3.  Establish trust between family members - Family history and child rearing methods of prior generations can foster distrust between siblings. Competition among siblings is common. Although it might not be the easiest time, it is a crucial time to build trust among family members.  Do so with open dialogue and transparency of intent.  Now is not the time to have hidden agendas.  

4.  Learn as much as possible - Usually there is one primary executor but if the work is shared, not only is it easier on the executor, the beneficiaries will also have a better understanding of what is involved and have a greater stake in the best resolution for the whole family.

5.  Create unity by assuming the positive intent of others, not the negative, being open-minded and knowing that everyone doesn't see things in exactly the same way, not allowing bullying, keeping things confidential between those involved, stay involved in the decision-making even though it may make you uncomfortable, have a sense of humor and stay connected in between official meetings.

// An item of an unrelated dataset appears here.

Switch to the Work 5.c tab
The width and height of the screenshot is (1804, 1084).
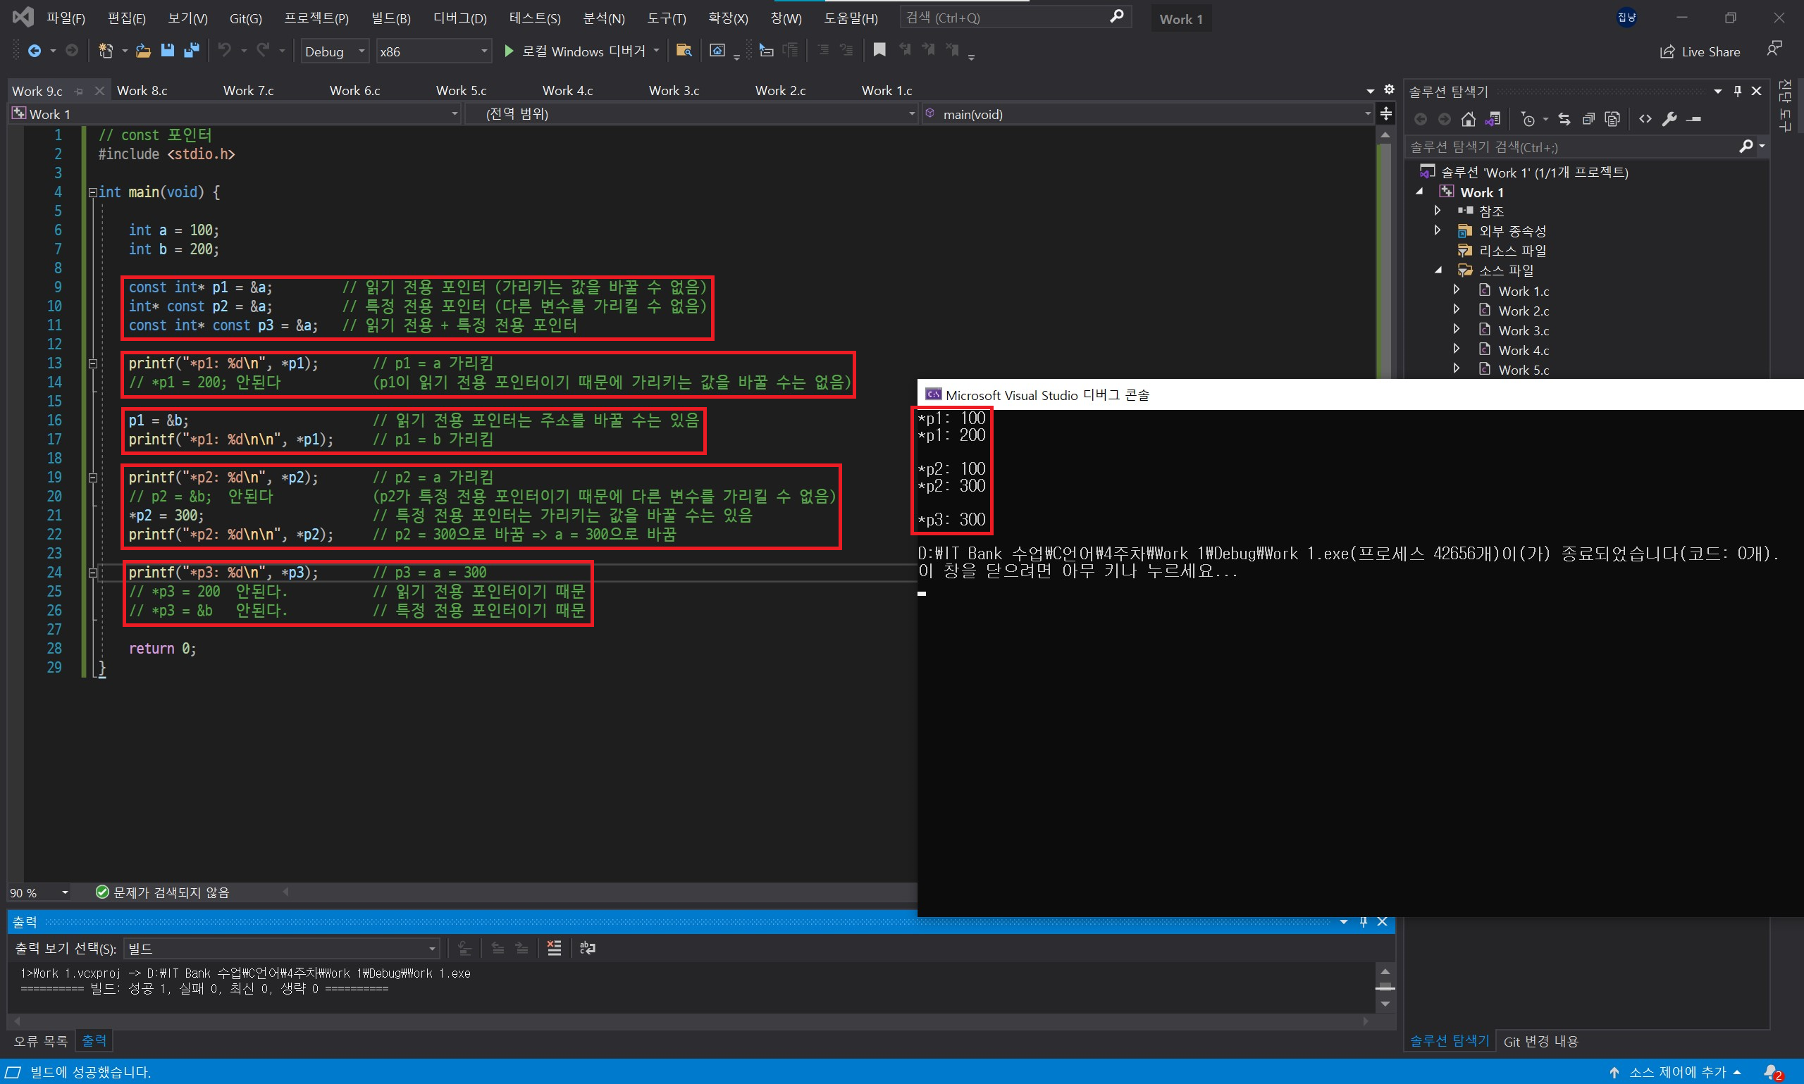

6.  Have regularly appointed meetings to keep everyone abreast of developments and decisions.  It can be done in person, with conference calls or whatever way is best suited to your situation.

7.  Have fun in the process!  Make mundane things like moving the folks into the board and care home an adventure.  Have events where everyone can have fun interaction.  Great memories make great relationships that last beyond the first generation!

Hopefully this will be a guide so that when you have to divide up the assets from the sale of the family home, you'll know exactly what to do!